Your goal. The reply to the records below should contain exactly the lines from the line with "Omah Lay – ARTIFICIAL HAPPINESS (854, 863)" through the line with "Foorumi (56, 46)", and nothing besides.

Recorded data:
=======

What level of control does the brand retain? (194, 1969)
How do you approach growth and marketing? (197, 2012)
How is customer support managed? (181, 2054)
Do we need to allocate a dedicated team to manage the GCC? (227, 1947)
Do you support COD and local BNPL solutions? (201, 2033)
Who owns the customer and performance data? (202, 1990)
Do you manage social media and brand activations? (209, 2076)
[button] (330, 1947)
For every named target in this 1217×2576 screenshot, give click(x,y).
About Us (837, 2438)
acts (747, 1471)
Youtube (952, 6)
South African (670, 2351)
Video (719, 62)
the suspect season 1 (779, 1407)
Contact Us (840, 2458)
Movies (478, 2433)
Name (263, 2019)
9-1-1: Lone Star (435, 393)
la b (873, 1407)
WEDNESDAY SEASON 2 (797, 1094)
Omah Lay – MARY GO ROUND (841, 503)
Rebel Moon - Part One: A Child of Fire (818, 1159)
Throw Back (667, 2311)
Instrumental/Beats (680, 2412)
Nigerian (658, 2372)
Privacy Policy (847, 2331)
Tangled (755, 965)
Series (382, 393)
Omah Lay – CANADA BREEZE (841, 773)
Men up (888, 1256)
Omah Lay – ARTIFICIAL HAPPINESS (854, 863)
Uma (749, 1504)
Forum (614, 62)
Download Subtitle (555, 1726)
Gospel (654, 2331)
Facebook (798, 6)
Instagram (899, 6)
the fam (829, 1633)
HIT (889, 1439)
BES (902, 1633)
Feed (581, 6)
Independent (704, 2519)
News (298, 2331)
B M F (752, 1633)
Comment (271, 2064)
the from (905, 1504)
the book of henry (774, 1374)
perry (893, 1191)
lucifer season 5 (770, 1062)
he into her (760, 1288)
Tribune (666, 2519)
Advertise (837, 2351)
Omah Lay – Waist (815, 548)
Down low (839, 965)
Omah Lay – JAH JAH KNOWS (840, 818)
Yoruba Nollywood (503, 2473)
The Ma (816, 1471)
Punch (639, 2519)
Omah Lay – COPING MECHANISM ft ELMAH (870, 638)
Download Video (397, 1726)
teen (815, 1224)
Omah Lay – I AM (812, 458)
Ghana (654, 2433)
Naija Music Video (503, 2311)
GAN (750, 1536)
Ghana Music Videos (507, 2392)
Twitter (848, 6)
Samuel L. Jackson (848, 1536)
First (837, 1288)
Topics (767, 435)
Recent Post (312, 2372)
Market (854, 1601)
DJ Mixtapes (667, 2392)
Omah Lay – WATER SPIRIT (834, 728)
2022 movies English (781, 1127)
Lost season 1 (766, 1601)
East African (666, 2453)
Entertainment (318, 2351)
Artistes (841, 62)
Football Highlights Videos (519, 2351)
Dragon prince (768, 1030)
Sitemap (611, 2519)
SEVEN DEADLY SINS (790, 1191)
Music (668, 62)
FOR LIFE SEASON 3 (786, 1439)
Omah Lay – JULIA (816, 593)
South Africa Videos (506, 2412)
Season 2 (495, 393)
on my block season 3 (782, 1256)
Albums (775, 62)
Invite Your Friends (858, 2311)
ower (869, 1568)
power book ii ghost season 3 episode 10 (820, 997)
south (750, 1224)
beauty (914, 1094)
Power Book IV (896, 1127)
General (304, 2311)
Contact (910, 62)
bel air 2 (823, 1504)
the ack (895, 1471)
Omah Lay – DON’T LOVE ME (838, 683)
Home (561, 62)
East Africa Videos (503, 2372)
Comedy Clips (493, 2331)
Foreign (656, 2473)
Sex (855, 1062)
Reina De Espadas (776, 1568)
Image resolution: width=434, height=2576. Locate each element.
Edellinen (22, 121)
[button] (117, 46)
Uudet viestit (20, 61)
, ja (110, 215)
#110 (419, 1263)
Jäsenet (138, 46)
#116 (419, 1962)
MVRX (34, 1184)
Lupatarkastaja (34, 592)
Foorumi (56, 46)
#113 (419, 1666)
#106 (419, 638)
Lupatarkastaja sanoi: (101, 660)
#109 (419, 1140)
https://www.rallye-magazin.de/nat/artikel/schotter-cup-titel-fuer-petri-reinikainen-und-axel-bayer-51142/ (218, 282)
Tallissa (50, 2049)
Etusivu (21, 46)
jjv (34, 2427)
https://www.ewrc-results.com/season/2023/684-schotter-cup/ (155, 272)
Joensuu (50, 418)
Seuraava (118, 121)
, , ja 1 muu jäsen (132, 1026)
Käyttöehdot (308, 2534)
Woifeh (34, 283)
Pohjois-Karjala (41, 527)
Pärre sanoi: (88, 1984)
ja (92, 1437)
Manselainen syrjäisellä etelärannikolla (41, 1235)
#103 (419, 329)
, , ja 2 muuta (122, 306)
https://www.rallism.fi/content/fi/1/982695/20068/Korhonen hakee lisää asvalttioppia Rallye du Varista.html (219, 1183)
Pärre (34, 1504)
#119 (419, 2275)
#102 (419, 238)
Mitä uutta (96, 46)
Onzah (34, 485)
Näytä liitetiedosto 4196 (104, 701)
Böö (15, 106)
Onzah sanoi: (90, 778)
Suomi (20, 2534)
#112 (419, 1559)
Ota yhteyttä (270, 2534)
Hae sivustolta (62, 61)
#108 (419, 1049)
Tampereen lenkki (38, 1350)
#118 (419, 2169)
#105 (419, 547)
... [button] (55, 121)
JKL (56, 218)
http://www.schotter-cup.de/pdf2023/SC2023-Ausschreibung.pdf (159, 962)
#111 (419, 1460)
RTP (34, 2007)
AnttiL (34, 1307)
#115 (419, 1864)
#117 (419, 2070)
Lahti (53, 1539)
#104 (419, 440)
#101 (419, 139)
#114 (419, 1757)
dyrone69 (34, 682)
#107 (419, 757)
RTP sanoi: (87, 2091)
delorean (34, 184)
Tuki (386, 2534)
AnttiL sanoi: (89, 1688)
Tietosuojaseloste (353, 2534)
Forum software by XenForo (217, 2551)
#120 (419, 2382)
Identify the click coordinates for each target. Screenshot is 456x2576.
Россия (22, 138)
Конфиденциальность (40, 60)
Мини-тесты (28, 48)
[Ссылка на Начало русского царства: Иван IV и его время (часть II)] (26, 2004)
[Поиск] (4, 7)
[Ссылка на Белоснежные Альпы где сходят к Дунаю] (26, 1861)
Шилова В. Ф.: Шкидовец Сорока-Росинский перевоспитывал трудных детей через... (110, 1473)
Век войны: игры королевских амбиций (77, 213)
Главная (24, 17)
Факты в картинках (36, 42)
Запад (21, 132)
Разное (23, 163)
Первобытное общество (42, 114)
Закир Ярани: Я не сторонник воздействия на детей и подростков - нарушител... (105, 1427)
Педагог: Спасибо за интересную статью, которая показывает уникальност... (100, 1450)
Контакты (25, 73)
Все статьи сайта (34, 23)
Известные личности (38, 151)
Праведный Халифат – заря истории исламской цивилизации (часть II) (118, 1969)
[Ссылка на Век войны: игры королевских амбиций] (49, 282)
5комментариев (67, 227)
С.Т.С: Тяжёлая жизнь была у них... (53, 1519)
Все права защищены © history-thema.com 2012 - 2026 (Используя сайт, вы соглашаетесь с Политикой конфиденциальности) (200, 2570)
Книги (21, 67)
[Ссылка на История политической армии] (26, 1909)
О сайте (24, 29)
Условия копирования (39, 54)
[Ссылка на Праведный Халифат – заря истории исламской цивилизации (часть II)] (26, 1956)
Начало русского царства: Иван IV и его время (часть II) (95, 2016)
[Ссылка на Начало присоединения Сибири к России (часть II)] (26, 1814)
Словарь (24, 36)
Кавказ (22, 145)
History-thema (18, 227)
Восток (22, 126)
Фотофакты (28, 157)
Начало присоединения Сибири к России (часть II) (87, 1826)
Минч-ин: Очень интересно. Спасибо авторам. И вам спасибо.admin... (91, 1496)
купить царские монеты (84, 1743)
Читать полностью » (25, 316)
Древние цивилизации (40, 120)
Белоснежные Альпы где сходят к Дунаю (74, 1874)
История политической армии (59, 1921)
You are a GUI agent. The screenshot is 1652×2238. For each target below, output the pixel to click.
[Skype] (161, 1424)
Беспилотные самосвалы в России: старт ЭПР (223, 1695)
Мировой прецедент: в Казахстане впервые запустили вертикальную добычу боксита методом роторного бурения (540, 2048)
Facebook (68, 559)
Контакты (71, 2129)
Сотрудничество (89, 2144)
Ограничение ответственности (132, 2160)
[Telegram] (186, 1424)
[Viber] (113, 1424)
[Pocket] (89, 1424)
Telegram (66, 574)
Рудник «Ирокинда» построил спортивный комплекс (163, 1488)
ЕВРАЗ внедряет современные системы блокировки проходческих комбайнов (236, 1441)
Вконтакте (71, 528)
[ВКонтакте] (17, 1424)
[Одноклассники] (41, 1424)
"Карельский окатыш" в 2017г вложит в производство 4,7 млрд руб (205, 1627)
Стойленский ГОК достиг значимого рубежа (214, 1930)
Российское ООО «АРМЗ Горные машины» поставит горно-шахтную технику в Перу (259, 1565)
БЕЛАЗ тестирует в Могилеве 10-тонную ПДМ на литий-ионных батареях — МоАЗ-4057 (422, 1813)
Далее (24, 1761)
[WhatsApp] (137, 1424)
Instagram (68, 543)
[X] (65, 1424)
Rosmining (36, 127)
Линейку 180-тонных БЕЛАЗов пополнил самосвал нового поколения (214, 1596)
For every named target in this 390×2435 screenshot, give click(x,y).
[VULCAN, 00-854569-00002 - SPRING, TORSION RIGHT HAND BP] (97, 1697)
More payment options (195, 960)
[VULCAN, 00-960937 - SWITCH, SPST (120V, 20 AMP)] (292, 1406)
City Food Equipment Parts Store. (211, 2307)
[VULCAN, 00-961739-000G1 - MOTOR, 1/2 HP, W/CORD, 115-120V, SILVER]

=======

Solution for this task.
Omah Lay – ARTIFICIAL HAPPINESS (854, 863)
Uma (749, 1504)
Forum (614, 62)
Download Subtitle (555, 1726)
Gospel (654, 2331)
Facebook (798, 6)
Instagram (899, 6)
the fam (829, 1633)
HIT (889, 1439)
BES (902, 1633)
Feed (581, 6)
Independent (704, 2519)
News (298, 2331)
B M F (752, 1633)
Comment (271, 2064)
the from (905, 1504)
the book of henry (774, 1374)
perry (893, 1191)
lucifer season 5 (770, 1062)
he into her (760, 1288)
Tribune (666, 2519)
Advertise (837, 2351)
Omah Lay – Waist (815, 548)
Down low (839, 965)
Omah Lay – JAH JAH KNOWS (840, 818)
Yoruba Nollywood (503, 2473)
The Ma (816, 1471)
Punch (639, 2519)
Omah Lay – COPING MECHANISM ft ELMAH (870, 638)
Download Video (397, 1726)
teen (815, 1224)
Omah Lay – I AM (812, 458)
Ghana (654, 2433)
Naija Music Video (503, 2311)
GAN (750, 1536)
Ghana Music Videos (507, 2392)
Twitter (848, 6)
Samuel L. Jackson (848, 1536)
First (837, 1288)
Topics (767, 435)
Recent Post (312, 2372)
Market (854, 1601)
DJ Mixtapes (667, 2392)
Omah Lay – WATER SPIRIT (834, 728)
2022 movies English (781, 1127)
Lost season 1 (766, 1601)
East African (666, 2453)
Entertainment (318, 2351)
Artistes (841, 62)
Football Highlights Videos (519, 2351)
Dragon prince (768, 1030)
Sitemap (611, 2519)
SEVEN DEADLY SINS (790, 1191)
Music (668, 62)
FOR LIFE SEASON 3 (786, 1439)
Omah Lay – JULIA (816, 593)
South Africa Videos (506, 2412)
Season 2 (495, 393)
on my block season 3 (782, 1256)
Albums (775, 62)
Invite Your Friends (858, 2311)
ower (869, 1568)
power book ii ghost season 3 episode 10 (820, 997)
south (750, 1224)
beauty (914, 1094)
Power Book IV (896, 1127)
General (304, 2311)
Contact (910, 62)
bel air 2 (823, 1504)
the ack (895, 1471)
Omah Lay – DON’T LOVE ME (838, 683)
Home (561, 62)
East Africa Videos (503, 2372)
Comedy Clips (493, 2331)
Foreign (656, 2473)
Sex (855, 1062)
Reina De Espadas (776, 1568)
Image resolution: width=434, height=2576. Locate each element.
Edellinen (22, 121)
[button] (117, 46)
Uudet viestit (20, 61)
, ja (110, 215)
#110 (419, 1263)
Jäsenet (138, 46)
#116 (419, 1962)
MVRX (34, 1184)
Lupatarkastaja (34, 592)
Foorumi (56, 46)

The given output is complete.